Ele virou o corpo para o monstro, mas continuou a usar magia de cura no garoto. Apesar de tremer por todo o tempo, Lou Xhien juntou coragem para conseguir dizer não ao monstro que matou os seus pais, aquilo, sim, era uma determinação genuína.
A raposa branca fez apenas um pequeno gesto com a pata e atingiu a menina com uma bola de fogo no ombro, empurrando-a para trás, no entanto ela não cessou a cura e, segurando a queimadura no ombro com a mão livre, capengou ao local que estava antes.
— Estou lhe dando a chance de sobreviver, — Kuminho disparou outra vez, atingindo a perna direita da menina e obrigando-a a ficar de joelhos — apenas saía do meu caminho.
— Não! — ela bravejou lançando uma onda de repulsão, porém aquilo mal fez o monstro mover-se. — V-vai ter que me matar se quiser fazer isso!
Se Lou Xhien morresse, não havia motivos para arrancar outro membro de Kurone, afinal o jogo acabaria e Inari sairia como vencedora.
A cura da menina começava a fazer efeito, mas o jovem mal conseguia manter o corpo de pé. Teria mesmo que presenciar outra pessoa preciosa morrendo na sua frente? Já não bastou o que houve com Teruhashi, sua irmã?
Buscou ajuda na voz de Annie, mas sua cabeça estava barulhenta com as vozes macabras, jamais escutaria a deusa se ela dissesse algo. Não conseguia ver também a cara de Lao Shi, mas tinha certeza que ele ainda estava com sua expressão calma.
A máscara também não apareceu, se ao menos conseguisse usar o Ápice…
“Este é o problema de confiares no poder dos outros, tu sempre ficarás dependente.”
A voz reverberou no interior da sua mente e fez todas as outras ficarem em silêncio. Conhecia aquele tom de voz, era a segunda vez que ele se manifestava, mais coincidente ainda, era que estava em outra masmorra, isto teria alguma relação com a aparição de Azrael, o Suserano da Morte?
“Mas por que tu queres depender dos outros, se tens o poder que teu arbítrio te permite usar?
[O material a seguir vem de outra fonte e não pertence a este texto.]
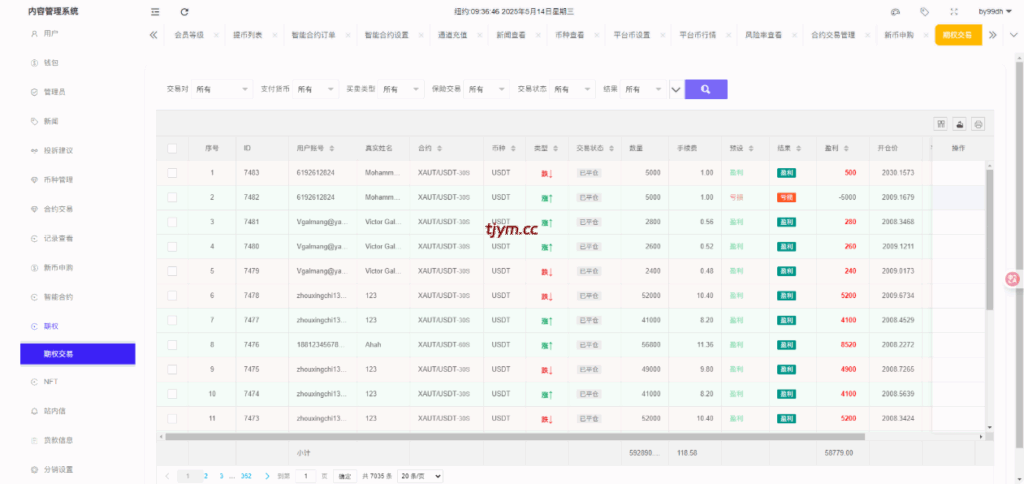
Task: Check the checkbox for row ID 7480
Action: (x=172, y=246)
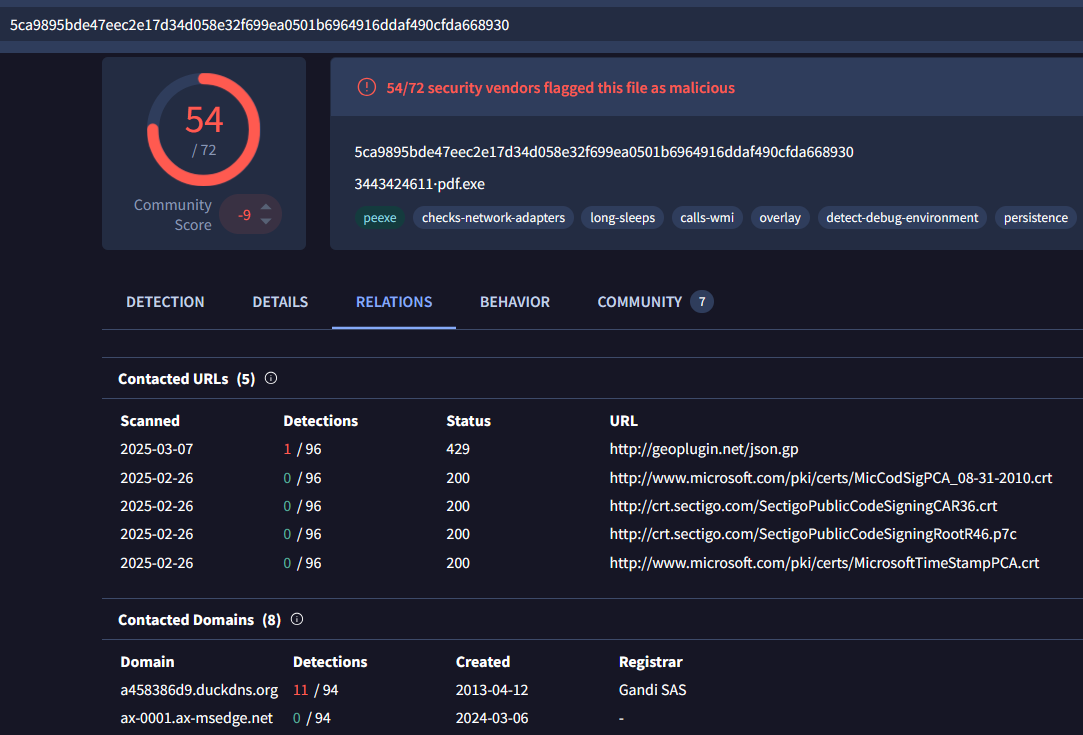1083x735 pixels.
Task: Select the peexe tag
Action: (x=380, y=217)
Lembra-te que és um Vassalo e toma para ti o poder cedido por teu Suserano.”
E o poder tomou seu corpo, fazendo-o ter espasmos, a origem daquela energia nova era o seu peito, onde o Sigilo de Azrael cintilava em roxo.
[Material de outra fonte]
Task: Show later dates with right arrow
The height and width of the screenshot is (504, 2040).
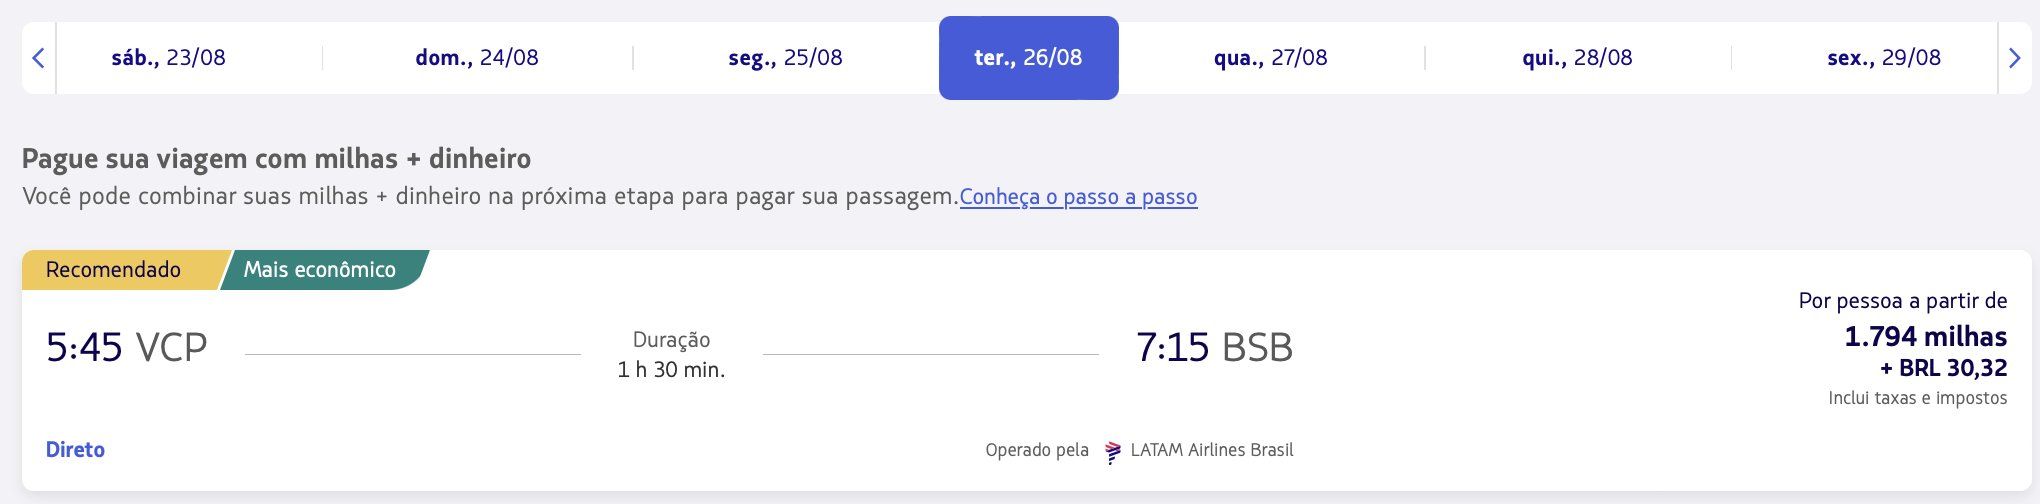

Ignorando toda a dor — na verdade, toda a agonia parecia ter desaparecido — Kurone levantou reunindo chamas nas mãos, mas não eram mais as chamas dolorosas e insanas de Lucy, aquilo estava longe de ser o Fogo Infernal que ele conhecia.
— I-impossível, Chamas Negras! O que diabos é esse seu aluno?! — gritou Inari, ao que Lao Shi formou um enorme sorriso e anunciou:
— Creio que seja minha vez de dizer isso: é hora de acabarmos com esta brincadeira, minha cara — disse o homem com os olhos voltados para o seu aluno. Era aquela reviravolta que ele aguardava.